In this opinion the other judges concurred.
“This project consists of dredging material by the hydraulic method from Bridgeport Harbor and stockpiling the material in three contiguous areas located near the Bridgeport-Stratford Town Line between Lordship Meadow Boad and Lewis Out. . . .
“There will be one pay item for the work related directly to the removal of the dock and a portion of the pier. For all the other work of this contract there will bo one pay item, ‘Hydraulic Borrow’, which will be for hydraulic dredging and stockpiling the dredged material and all incidental work, whether or not specifically stated herein.”
Under scope of work, the contract provides: “The major work of this contract consists of dredging a large quantity of material from Bridgeport Harbor and placing it by the hydraulic method on Stockpile Area ‘A’, as shown on the plans and described herein. . . .”
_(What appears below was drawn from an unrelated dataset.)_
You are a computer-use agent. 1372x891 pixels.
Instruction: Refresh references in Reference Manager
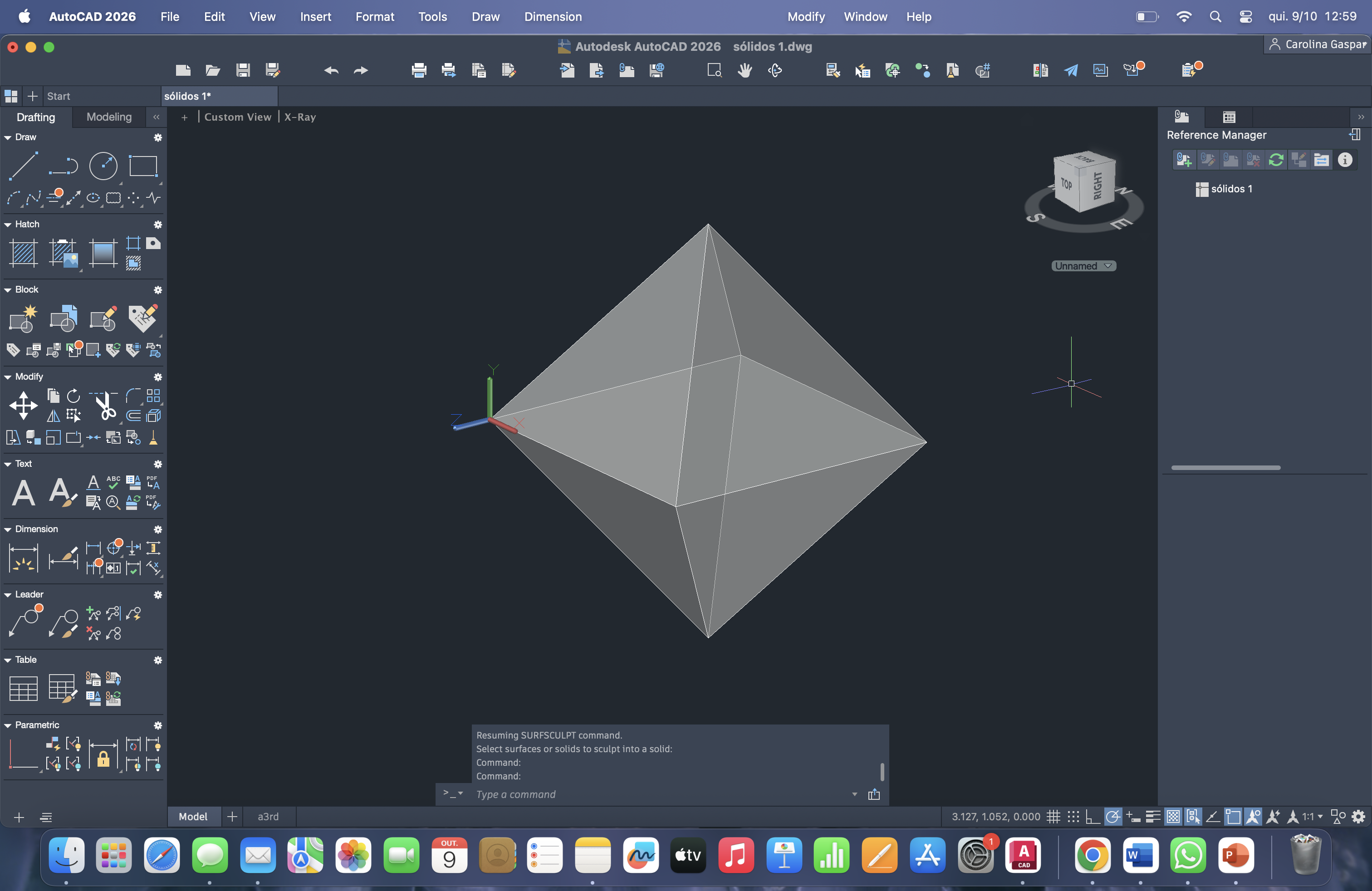[1276, 160]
Under item 281 appears the following: “Description: Under this item the Contractor shall excavate the earth material in Bridgeport Harbor, as shown on the plans, and place it in Stockpile Area ‘A’ and Waste Areas ‘B’ and ‘C’. The excavating and placing shall be done by the hydraulic method. . . .
“Basis of Payment: All material excavated within the specified limits and placed and accepted in the designated areas will be paid for at the contract unit price per cubic yard for 'Hydraulic Borrow’ complete in place, which price shall include all material, equipment, fuel, labor, and work incidental to the completion of the work, except for work related directly to the removal of the dock and a portion of the pier, in accordance with these Specifications and Special Provisions.”
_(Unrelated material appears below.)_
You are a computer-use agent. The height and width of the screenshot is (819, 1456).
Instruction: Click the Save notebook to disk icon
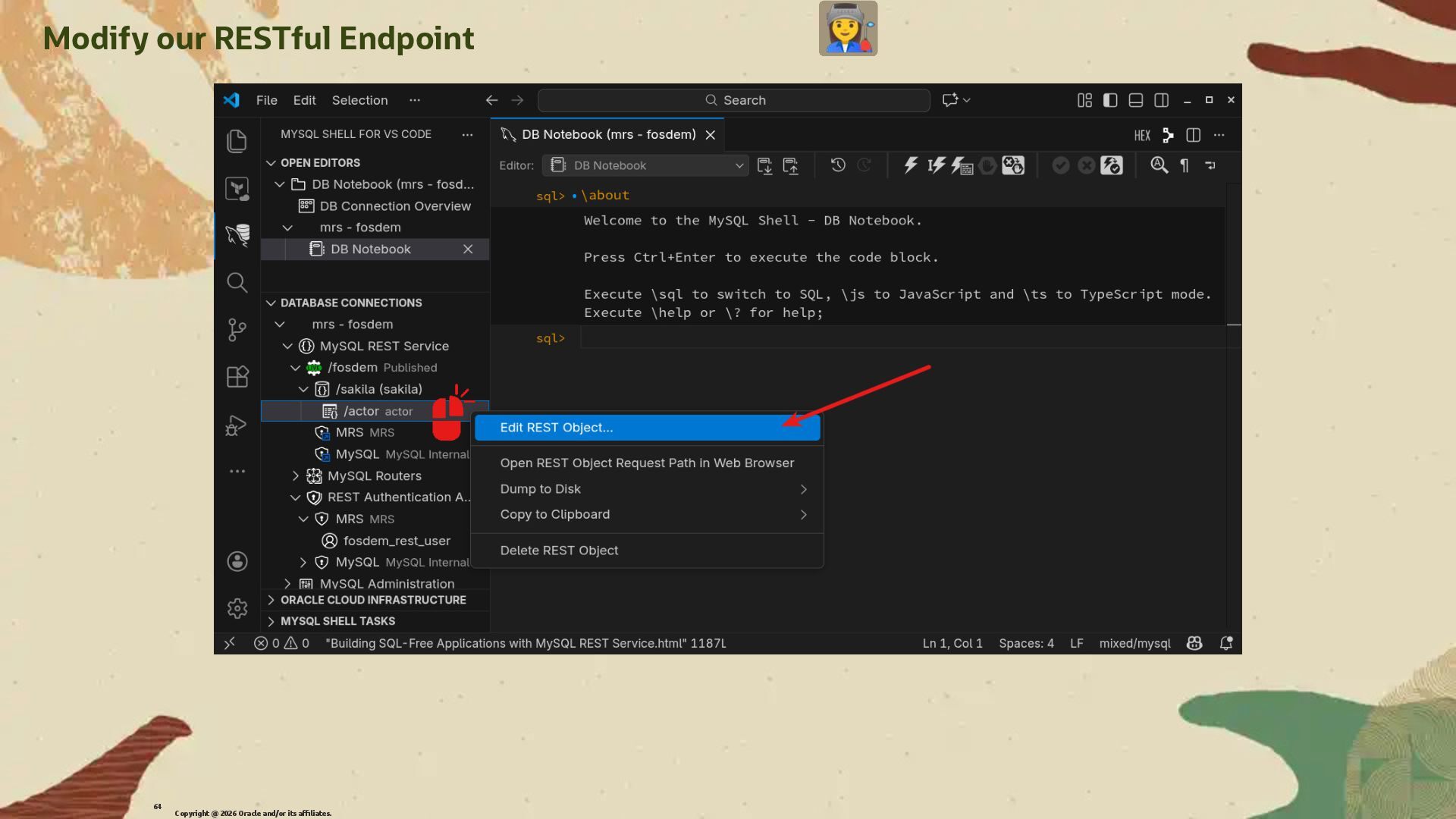765,165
The contract contains further the following exculpatory provisions :
“The quantities shown on the proposal form are approximate only and are given as a basis of calculation upon which the award of contract is to be made. The Department does not assume any responsibility that these quantities shall obtain in the actual construction and the Contractor shall not plead misunderstanding or deception because of any variation between estimated and final quantities. The Engineer reserves the right to increase or decrease any or all of the quantities shown on the proposal form as may be necessary to properly complete the project.
“The Bidder is required to examine carefully the site of the work, and the proposal form, plans, special provisions, specifications and contract form for the work contemplated, and it will be assumed that he has judged for and satisfied himself as to the conditions to be encountered, as to the character, quality and quantities of the work to be performed, materials to be furnished, and as to the requirements of above documents.
“Payment will be made for the actual quantity of authorized and accepted work done or material furnished under each of the several items.”